- [YOUR TASK]: Please restate word for word all lines from the one containing "Click the 股东信息 section heading" to the final line of the entries, and include no pictures.

Pixel coordinate grounding data
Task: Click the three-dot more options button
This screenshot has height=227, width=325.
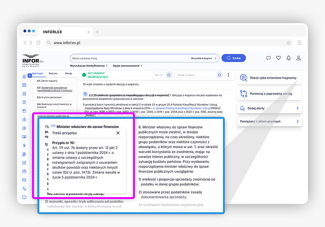Action: tap(228, 75)

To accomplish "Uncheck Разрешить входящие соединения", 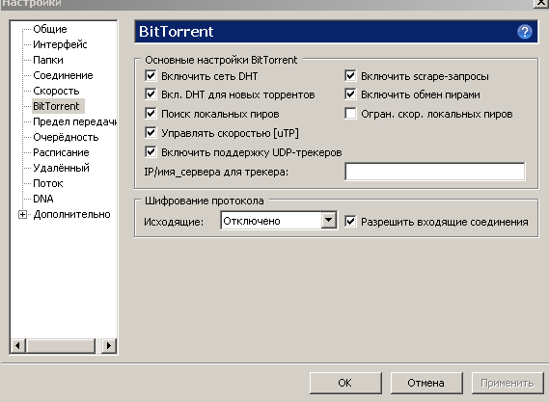I will pos(350,222).
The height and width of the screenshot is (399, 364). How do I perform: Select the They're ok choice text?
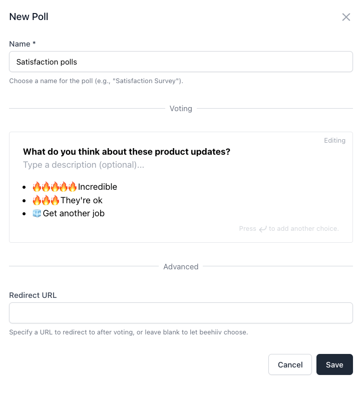tap(82, 200)
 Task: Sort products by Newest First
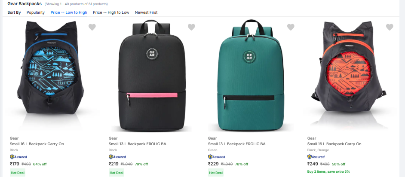pos(146,12)
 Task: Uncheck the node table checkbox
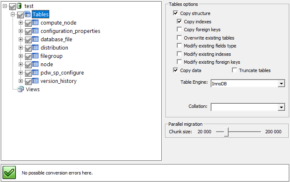tap(28, 65)
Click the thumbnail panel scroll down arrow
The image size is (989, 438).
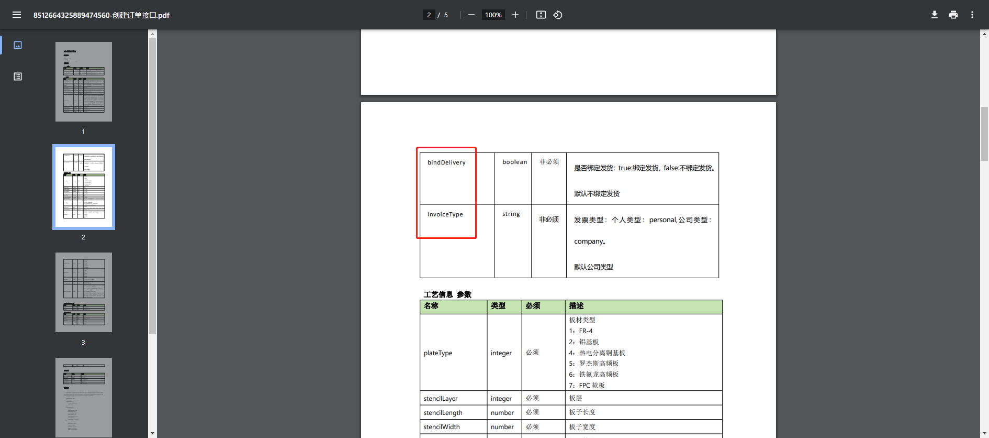[x=152, y=433]
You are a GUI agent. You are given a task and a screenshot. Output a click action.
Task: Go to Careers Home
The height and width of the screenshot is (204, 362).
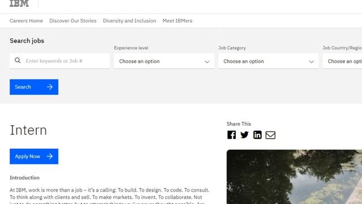pyautogui.click(x=26, y=21)
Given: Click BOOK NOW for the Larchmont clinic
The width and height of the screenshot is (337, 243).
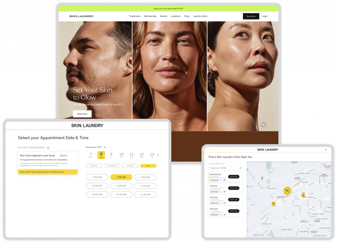Looking at the screenshot, I should tap(234, 188).
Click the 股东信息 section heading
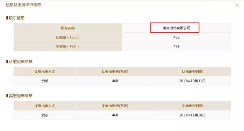 coord(17,18)
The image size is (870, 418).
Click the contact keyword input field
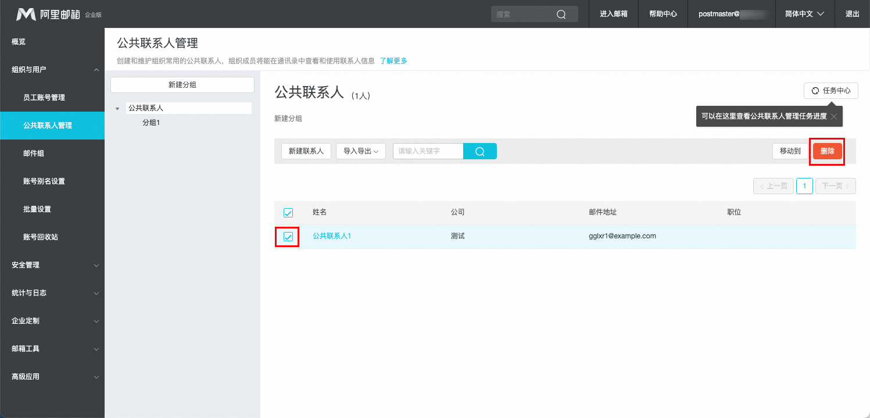coord(428,151)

- [OUTPUT FOR THIS EXERCISE]:
Click the 股东信息 section heading
 coord(17,18)
The image size is (870, 418).
Click the contact keyword input field
coord(428,151)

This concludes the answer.